In call, Trump demands Georgia officials 'find' votes to tilt election
(CNN) -- President Donald Trump pushed Georgia Secretary of State Brad Raffensperger to "find" votes to overturn the election results after his loss to President-elect Joe Biden, according to an audio recording of a phone call obtained by CNN and first reported by the Washington Post.
In excerpts of the stunning one-hour phone call Saturday, Trump lambasted his fellow Republican for refusing to falsely say that he won the election in Georgia and repeatedly touted baseless claims of election fraud.
"The people of Georgia are angry, the people of the country are angry. And there's nothing wrong with saying that, you know, um, that you've recalculated," Trump said in one part of the call. Raffensperger responded, "Well, Mr. President, the challenge that you have is, the data you have is wrong."

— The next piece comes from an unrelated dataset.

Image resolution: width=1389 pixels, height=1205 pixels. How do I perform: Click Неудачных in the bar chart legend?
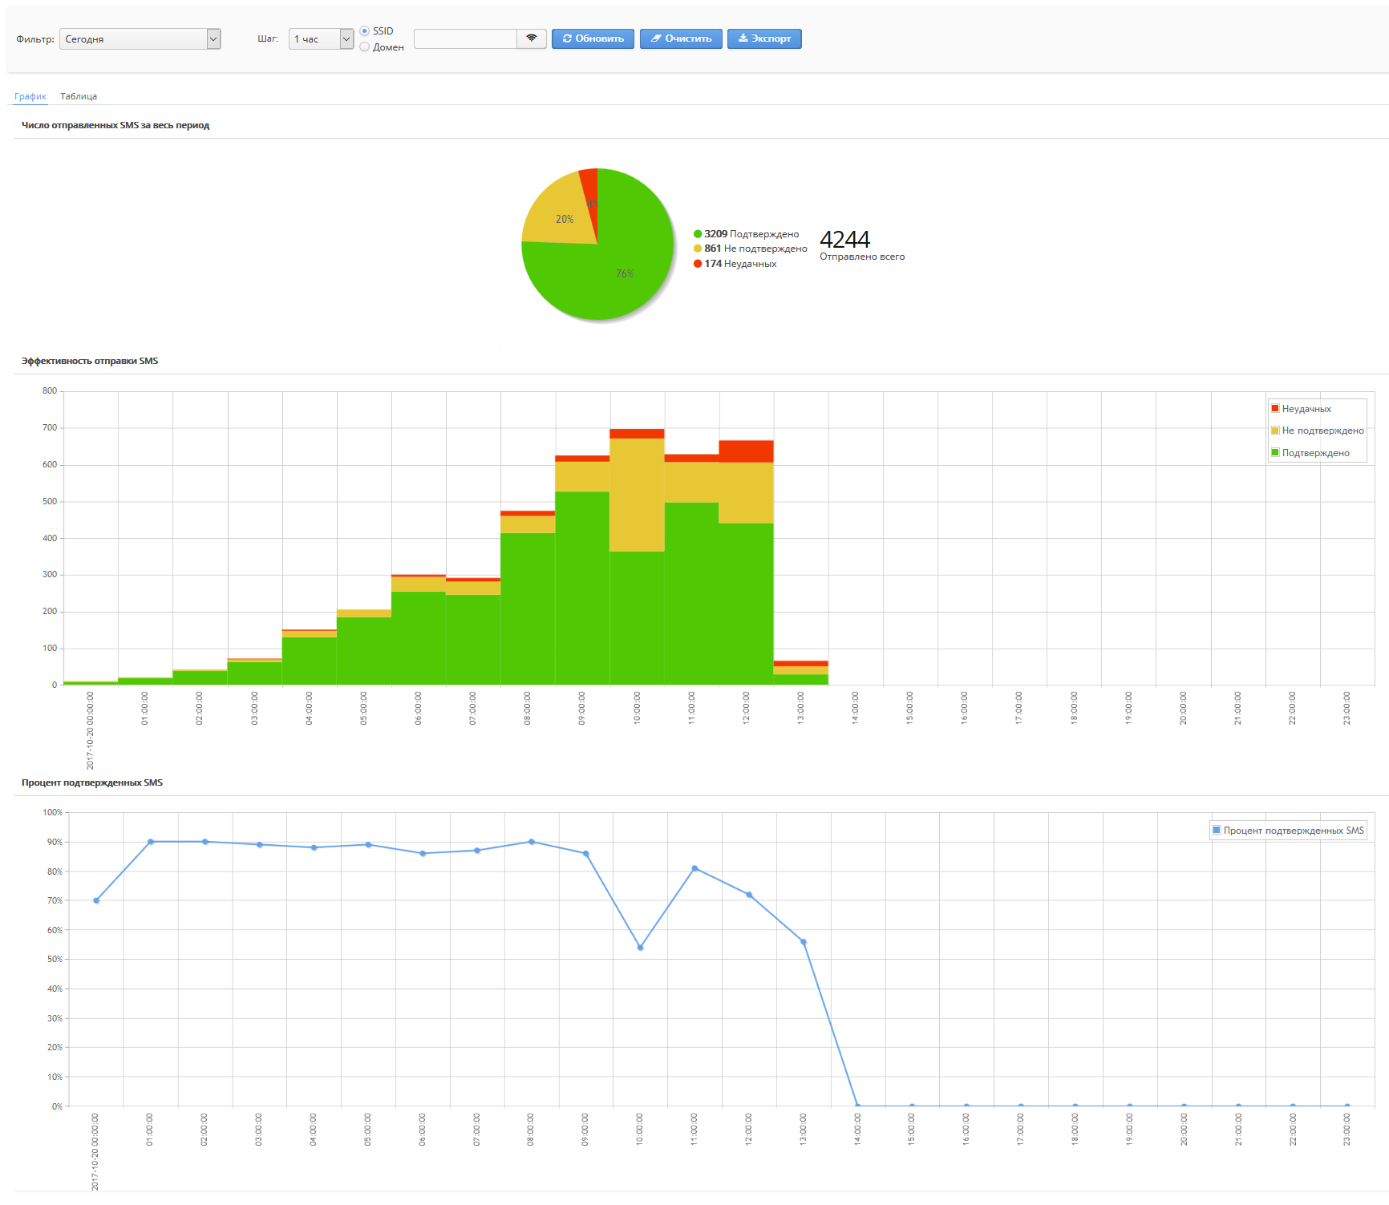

In another part, Trump said, "So look. All I want to do is this. I just want to find 11,780 votes, which is one more than we have. Because we won the state."
"You should want to have an accurate election. And you're a Republican," Trump said at one point.
"We believe that we do have an accurate election," Raffensperger said in response, to which Trump replied, "No, no you don't. ... Not even close. You're off by hundreds of thousands of votes."
The President also claimed during the call that votes in the state were scanned three times, an allegation Raffensperger rebuffed, saying, "We did an audit of that and we proved conclusively that they were not scanned three times."
The White House declined to comment to CNN.
CNN has reached out to Raffensperger.
Officials in Raffensperger's office recorded the call with Trump on Saturday, according to a source who was on the call and had direct knowledge of the conversation. Raffensperger told his advisers he did not want the recording or a transcript of the call released unless Trump attacked him or misrepresented the call, according to the source. Trump tweeted attacking Raffensperger Sunday morning.
The New York Times first reported on who recorded the call and Raffensperger's instructions on releasing the audio.
The audio recording was reported by the Post several hours after Trump said on Twitter that he had spoken to Raffensperger on the phone in an attempt to convince him to look into unfounded conspiracy theories about the vote in November. According to Trump, Raffensperger refused to do so. In response, Raffensperger cryptically delivered a strong message to the President on Sunday.
"Respectfully, President Trump: What you're saying is not true. The truth will come out," the tweet read.
Raffensperger, a Republican and a Trump supporter, has consistently turned back Trump's claims of voter fraud in Georgia. He has overseen three different recounts of the vote and conducted several other reviews of the process. He recently tasked the Georgia Bureau of Investigation with conducting an audit of the signature match system in Cobb County that determined the system was 99.9% accurate and revealed no evidence of fraud.
White House chief of staff Mark Meadows, lawyer Cleta Mitchell and other Republican allies of the President were also on the call.
The call represents the latest extraordinary effort by Trump to change the results of the race he lost following weeks of legal and political efforts by the President, his legal team and Republican allies to overturn the free and fair election.
The ask comes just days before Congress will meet to certify Biden's victory, a traditionally ceremonial exercise on Capitol Hill that will look dramatically different this year as Republicans in both chambers plan to object to the counting of Electoral College votes.
Senate Minority Leader Chuck Schumer seized on the call in a tweet Sunday afternoon, suggesting to Republican Sen. Ted Cruz of Texas that he and his GOP allies should investigate the President for his actions.
Cruz was among 11 Republican senators who announced Saturday they would support an objection to the Electoral College votes, if one is brought, and propose an election commission to conduct an "emergency 10-day audit" of the election returns in the "disputed states" -- despite no credible evidence suggesting widespread voter fraud in the 2020 election.
"You want to investigate election fraud? Start with this," Schumer, a New York Democrat, wrote in a tweet aimed at Cruz that included a link to the Washington Post's report about the call.
This story has been updated with additional developments.